Almost half of the Indonesian population lives in rural areas. But the heavy goods they consume make ecommerce deliveries expensive. Instead, people ride back and forth from cities on motorbikes, transporting rice, cooking oil, and building materials themselves.
To solve this problem, Ryan Manafe’s Dagangan has built up a network of more than 40 micro hubs covering 17,000 villages across Indonesia to provide rural communities with easier access to daily necessities at a lower cost. The company helps brands enter rural markets, sharing their consumer insights in return for a share of their profit margins.
Before Dagangan, Ryan started and ran a leading Indonesian solar company, SUN Energy, and did strategy consulting at McKinsey and Accenture.
No. of employees: 855
Stage: Series A
Total funding raised: $18.5m
Investors: Monk’s Hill Ventures, K3 Ventures, Spiral Ventures, GK-Plug and Play, BTPN Syariah Ventura, Hendra Kwik
Why did you decide to start Dagangan?
Our team is mostly from tier three and rural districts in Indonesia. Living in these communities has taught us that digital inequality, a lack of infrastructure, and inefficient government expenditure are the primary obstacles to ensuring the supply of commodities in these areas. We decided to try to solve these problems through the Dagangan platform.
What do you want to achieve?
First, equalise rural communities’ access to essential products and services through physical and digital infrastructure for our users, national suppliers, and strategic partners. Second, encourage rural entrepreneurs to grow their businesses for the well-being of our users and local suppliers. Third, empower local talent to be vocal contributors to their communities, because our talent is the greatest asset we have.
As an impact-driven company, we strive to have a long-term positive impact on society and we believe that the success of the communities is the foundation for the success of our endeavour.

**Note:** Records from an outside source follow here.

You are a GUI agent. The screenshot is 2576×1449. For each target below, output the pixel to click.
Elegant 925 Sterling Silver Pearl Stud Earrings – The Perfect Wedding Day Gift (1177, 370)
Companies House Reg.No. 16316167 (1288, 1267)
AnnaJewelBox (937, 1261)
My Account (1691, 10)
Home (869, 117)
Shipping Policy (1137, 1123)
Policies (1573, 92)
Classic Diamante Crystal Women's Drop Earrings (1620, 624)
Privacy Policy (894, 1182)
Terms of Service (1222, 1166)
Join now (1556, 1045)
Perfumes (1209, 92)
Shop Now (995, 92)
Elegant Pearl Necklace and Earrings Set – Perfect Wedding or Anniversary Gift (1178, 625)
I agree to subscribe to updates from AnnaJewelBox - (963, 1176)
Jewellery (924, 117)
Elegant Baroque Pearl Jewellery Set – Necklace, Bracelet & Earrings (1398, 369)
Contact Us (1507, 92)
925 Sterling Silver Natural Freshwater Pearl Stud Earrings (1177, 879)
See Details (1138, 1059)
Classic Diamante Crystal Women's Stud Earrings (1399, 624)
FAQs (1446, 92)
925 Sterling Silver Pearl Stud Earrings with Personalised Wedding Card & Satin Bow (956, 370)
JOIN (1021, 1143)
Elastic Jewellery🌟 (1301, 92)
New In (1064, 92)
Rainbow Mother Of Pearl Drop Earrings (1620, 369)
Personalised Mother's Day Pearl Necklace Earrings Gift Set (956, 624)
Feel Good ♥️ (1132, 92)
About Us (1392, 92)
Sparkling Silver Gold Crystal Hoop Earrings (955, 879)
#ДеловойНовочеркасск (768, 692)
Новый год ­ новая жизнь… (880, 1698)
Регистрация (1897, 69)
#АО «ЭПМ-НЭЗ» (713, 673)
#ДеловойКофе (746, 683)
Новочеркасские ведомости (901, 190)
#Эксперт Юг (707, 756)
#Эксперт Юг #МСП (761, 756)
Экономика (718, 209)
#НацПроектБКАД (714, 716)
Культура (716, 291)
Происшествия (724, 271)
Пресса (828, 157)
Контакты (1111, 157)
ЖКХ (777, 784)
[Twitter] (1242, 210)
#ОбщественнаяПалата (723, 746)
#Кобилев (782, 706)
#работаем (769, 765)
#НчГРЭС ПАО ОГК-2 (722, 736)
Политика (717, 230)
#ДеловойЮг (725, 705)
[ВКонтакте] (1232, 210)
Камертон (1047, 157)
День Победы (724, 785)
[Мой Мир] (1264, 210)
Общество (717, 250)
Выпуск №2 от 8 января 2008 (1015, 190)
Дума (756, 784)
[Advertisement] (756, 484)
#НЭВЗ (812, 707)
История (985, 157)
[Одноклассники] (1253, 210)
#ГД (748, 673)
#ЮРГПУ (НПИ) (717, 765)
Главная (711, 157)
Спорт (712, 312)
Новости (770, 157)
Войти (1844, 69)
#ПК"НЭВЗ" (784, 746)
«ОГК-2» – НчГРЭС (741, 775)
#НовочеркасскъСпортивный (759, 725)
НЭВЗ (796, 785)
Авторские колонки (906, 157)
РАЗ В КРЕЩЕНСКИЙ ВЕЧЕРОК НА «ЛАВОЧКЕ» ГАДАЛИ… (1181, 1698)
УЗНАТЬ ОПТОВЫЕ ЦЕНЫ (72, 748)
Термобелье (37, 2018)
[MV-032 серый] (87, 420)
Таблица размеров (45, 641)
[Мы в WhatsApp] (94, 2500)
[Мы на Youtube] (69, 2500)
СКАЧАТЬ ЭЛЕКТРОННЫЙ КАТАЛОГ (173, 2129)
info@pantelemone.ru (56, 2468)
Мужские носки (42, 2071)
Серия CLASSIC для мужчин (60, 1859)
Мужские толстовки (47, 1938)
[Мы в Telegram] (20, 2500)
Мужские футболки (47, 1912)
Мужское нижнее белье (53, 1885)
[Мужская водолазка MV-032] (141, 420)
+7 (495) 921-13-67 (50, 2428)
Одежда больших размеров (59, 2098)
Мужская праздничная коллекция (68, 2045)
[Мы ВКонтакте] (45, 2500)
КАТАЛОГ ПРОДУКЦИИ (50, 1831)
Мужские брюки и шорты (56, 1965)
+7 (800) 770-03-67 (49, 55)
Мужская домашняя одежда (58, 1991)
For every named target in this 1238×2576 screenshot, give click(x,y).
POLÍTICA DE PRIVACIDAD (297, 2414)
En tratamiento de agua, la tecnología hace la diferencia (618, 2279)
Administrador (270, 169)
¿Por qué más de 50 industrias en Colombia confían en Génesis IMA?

Our long-term objective is to grow exponentially to distribute 10,000 products and to replicate our current business model throughout Indonesia to reach 75,000 villages across the country.
What’s your biggest challenge right now?
Identifying the most effective ways of communication between the different parties involved – our investors, our local talent, and our users, who are primarily spouses and mothers from various backgrounds – can be a challenge. Plus, our users prefer direct interactions like face-to-face meetings.
Who has helped you most in your journey so far?
Grace Binowo is not only my wife but also my guiding light in my capacity as CEO of Dagangan. Her professional accomplishments, passion for research, and interpersonal skills have shaped me into a wiser and more inspired leader. And her unwavering support and confidence in me as a leader have given me the courage to take risks and stretch the limits of what Dagangan is capable of achieving.
What’s the best and worst advice you’ve ever received?
Always tell the truth, regardless of how difficult it may be. The foundation of trust is honesty, both within our team and with our consumers. Moreover, establishing a sustainable business is not solely about profit and numbers. It involves prioritising our values and ensuring that they’re embedded in every aspect of our business. By remaining true to our values and focusing on a greater cause, we can achieve long-term success and make a lasting impact.
Prioritise growth at all costs. Focusing on short-term growth without considering unit economics can result in unsustainable business models that are eventually harmful to customers and stakeholders. To develop a successful and ethical company, it’s critical to prioritise long-term viability and honesty. Sustainable growth can only be achieved by sustaining a solid foundation of sensible economics and sincere practices.